"Muchos de los fuegos que se están viviendo hoy en el Amazonas tienen que ver con prácticas para limpiar la tierra, para luego ser utilizadas para pastura o agricultura. Para que haya eventos de fuego se tienen que dar algunas condiciones climáticas, hay material para quemarse y alguna actividad humana que inicia el fuego. Gran parte de Sudamérica, todos los años, pasa por una época más seca y en general hay fuego; aquí en Tucumán lo tenemos con la quema de caña de azúcar", comenzó relatando Ignacio Gasparri, investigador del Conicet.
"Veníamos de una serie decreciente de eventos de fuego y deforestación en el Amazonas durante los últimos años y se lo presentó como un éxito de gestión. Con el cambio de signo político volvieron los conflictos y hubo un repunte en tasas de deforestación y en los fuegos. Desde la llegada de Bolsonaro hubo un retroceso importante", argumentó el especialista.

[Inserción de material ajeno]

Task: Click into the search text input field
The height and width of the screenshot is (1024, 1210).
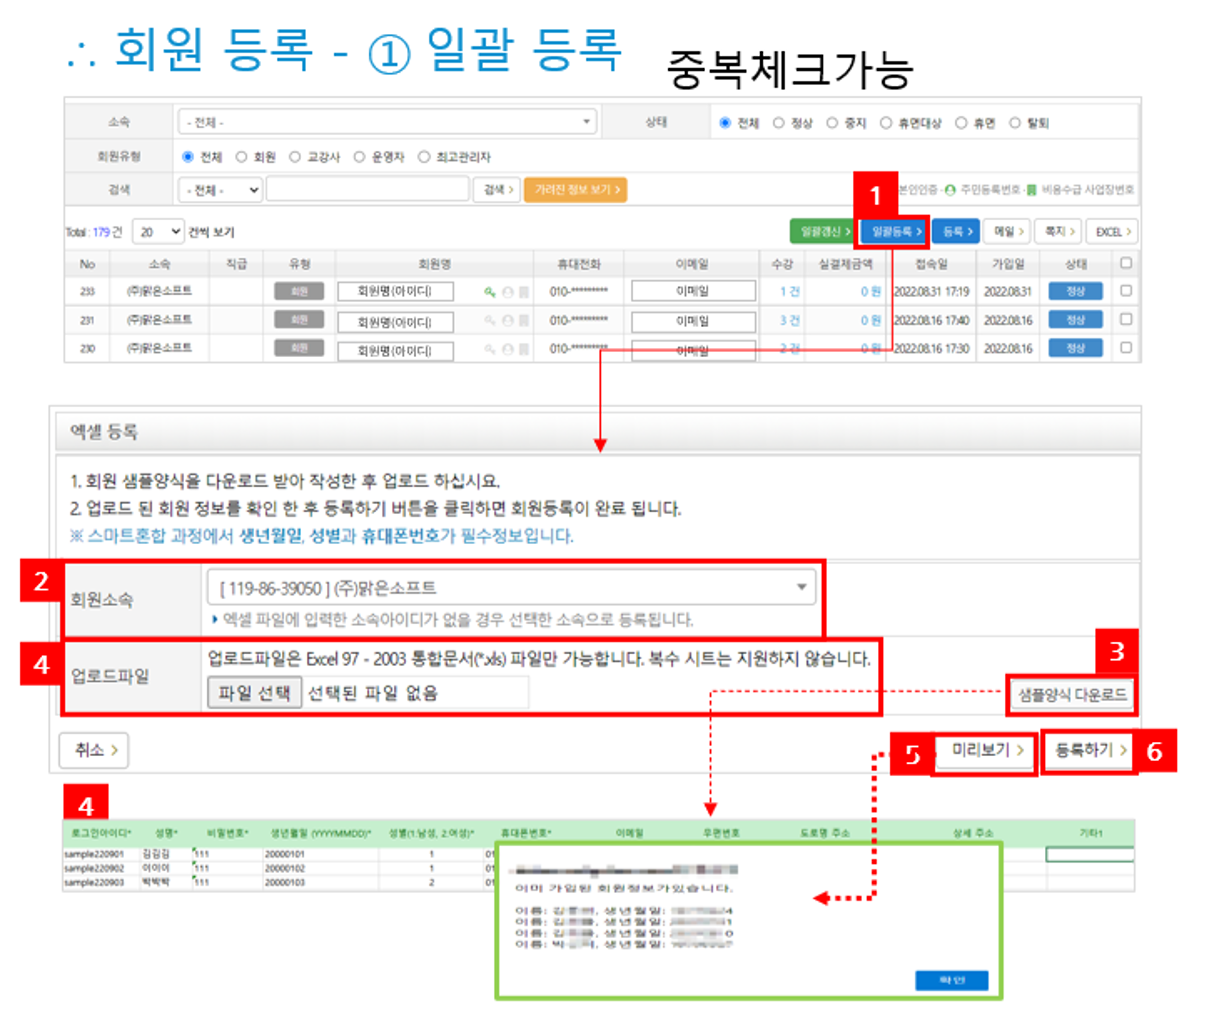Action: click(x=367, y=189)
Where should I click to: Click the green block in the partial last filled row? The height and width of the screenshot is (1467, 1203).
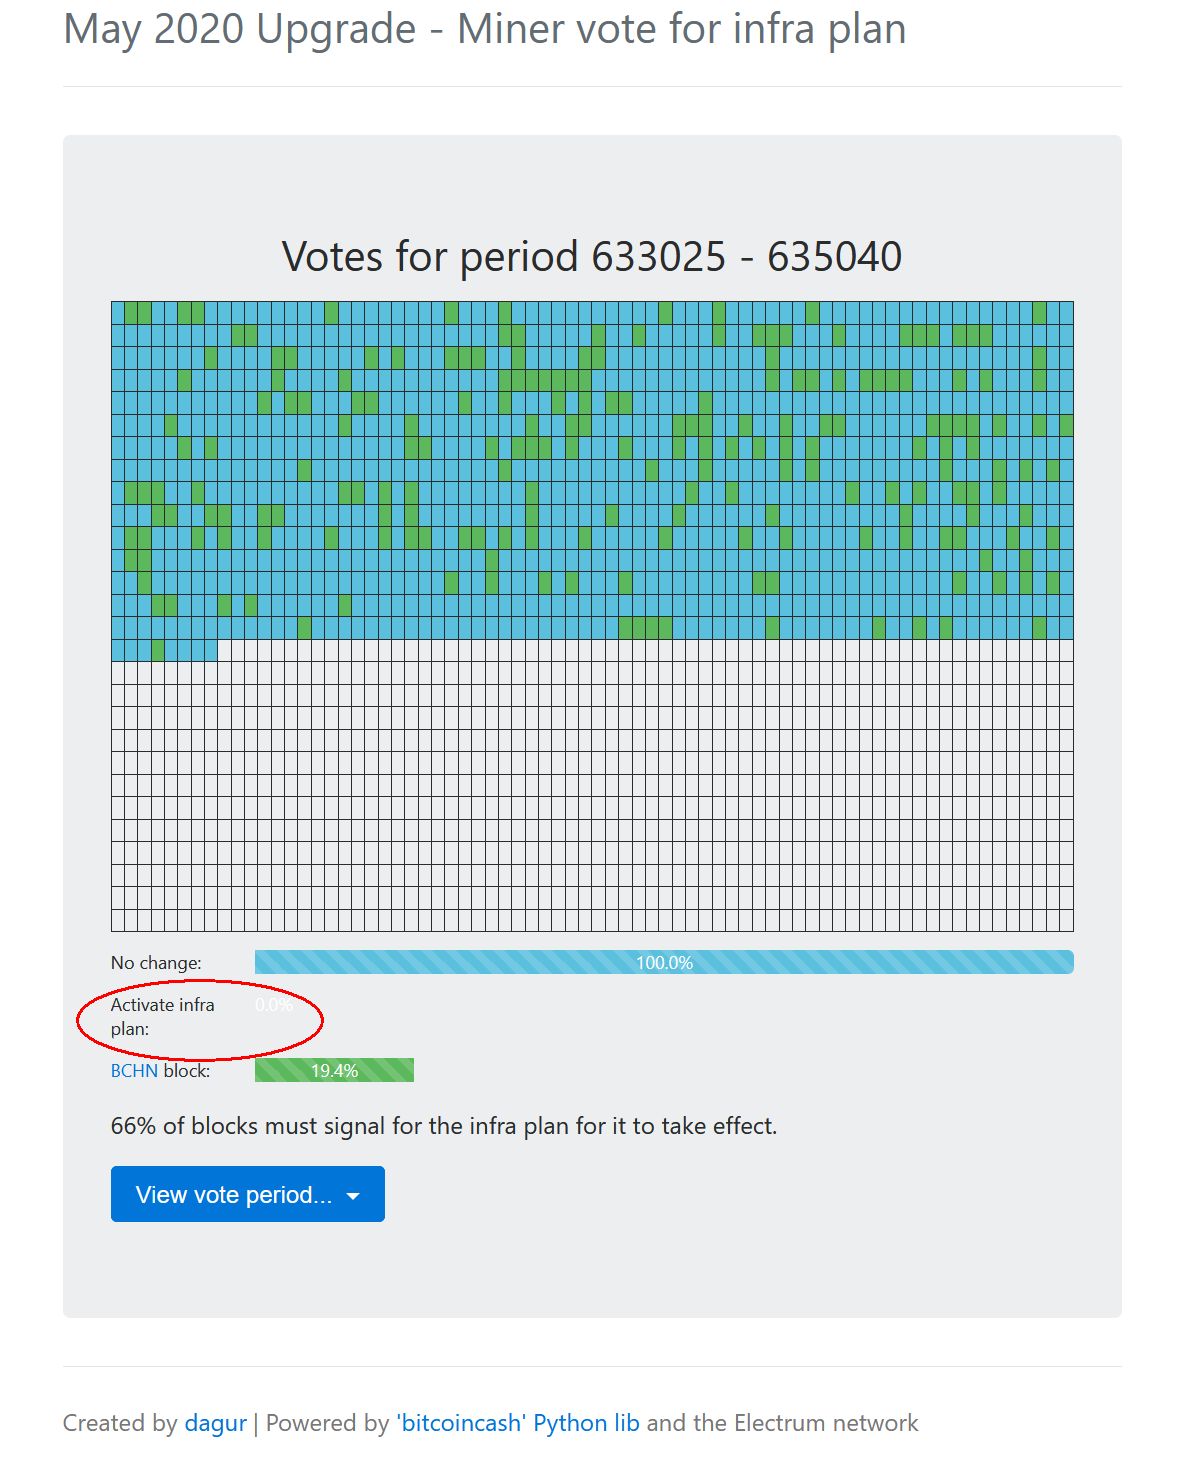[x=158, y=650]
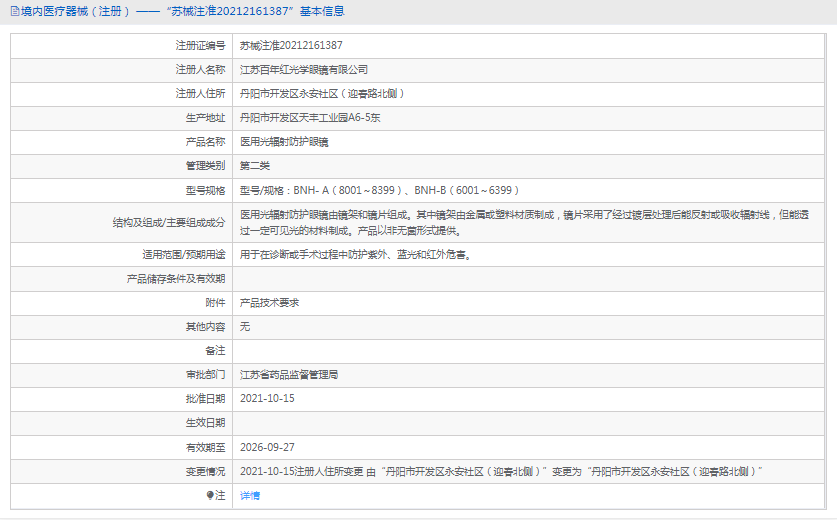Select the expiry date 2026-09-27

(267, 447)
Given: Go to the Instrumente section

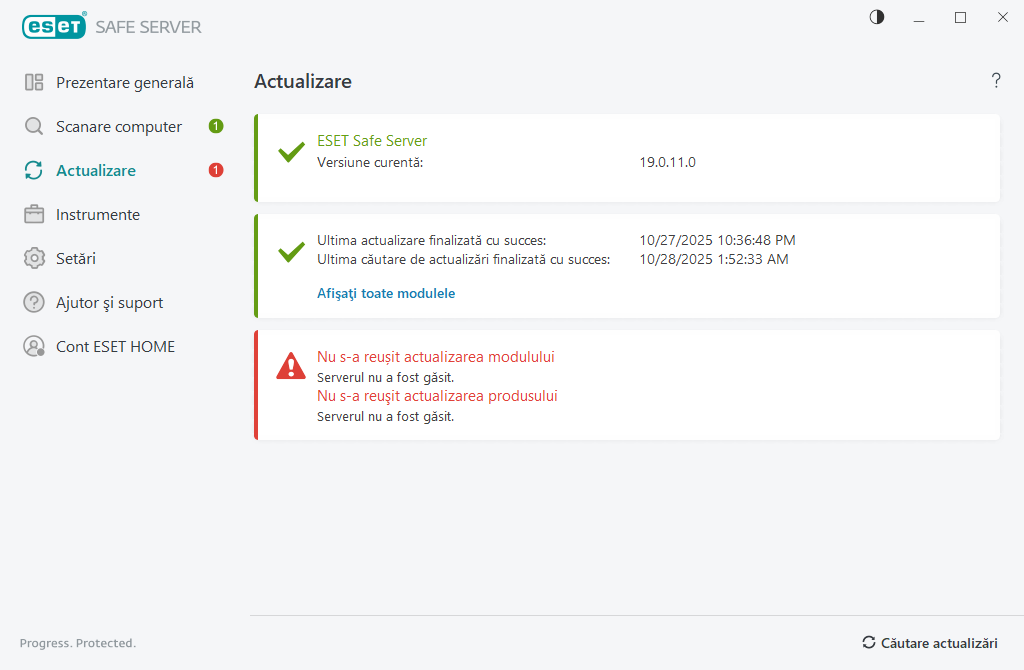Looking at the screenshot, I should [98, 215].
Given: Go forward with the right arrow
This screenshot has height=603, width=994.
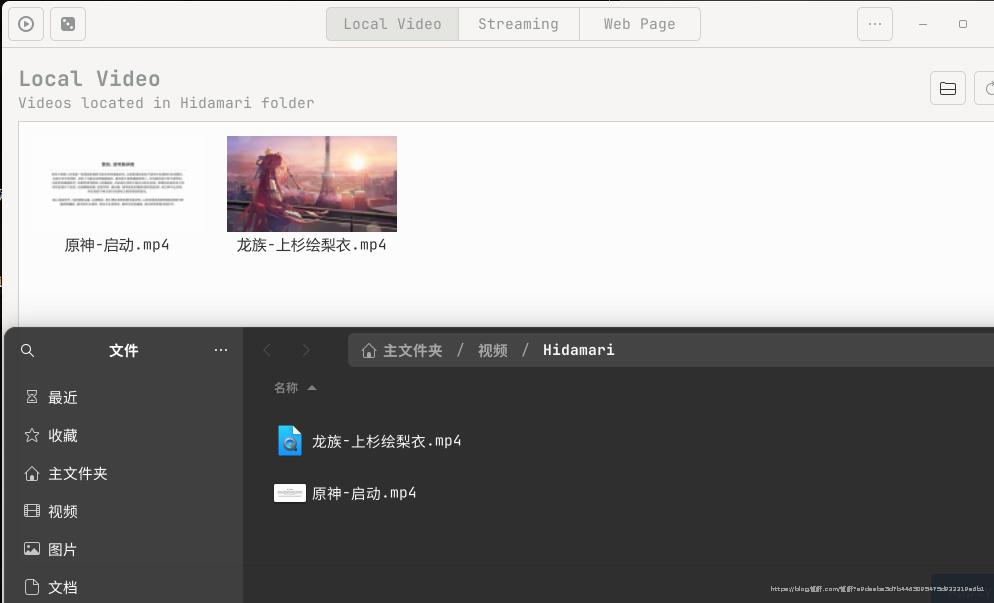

Para finalizar, Gasparri recalcó: "Uno sale a combatir un incendio que está descontrolado; un fuego que se hizo deliberadamente para poner una pastura el año que viene, se entiende que no es un fuego que hay que ir a apagar. Hay mucha tensión política y mediática, hay que entender que es la temporada de incendio donde hay cerca de 7 mil focos de incendio, lo que es una práctica habitual".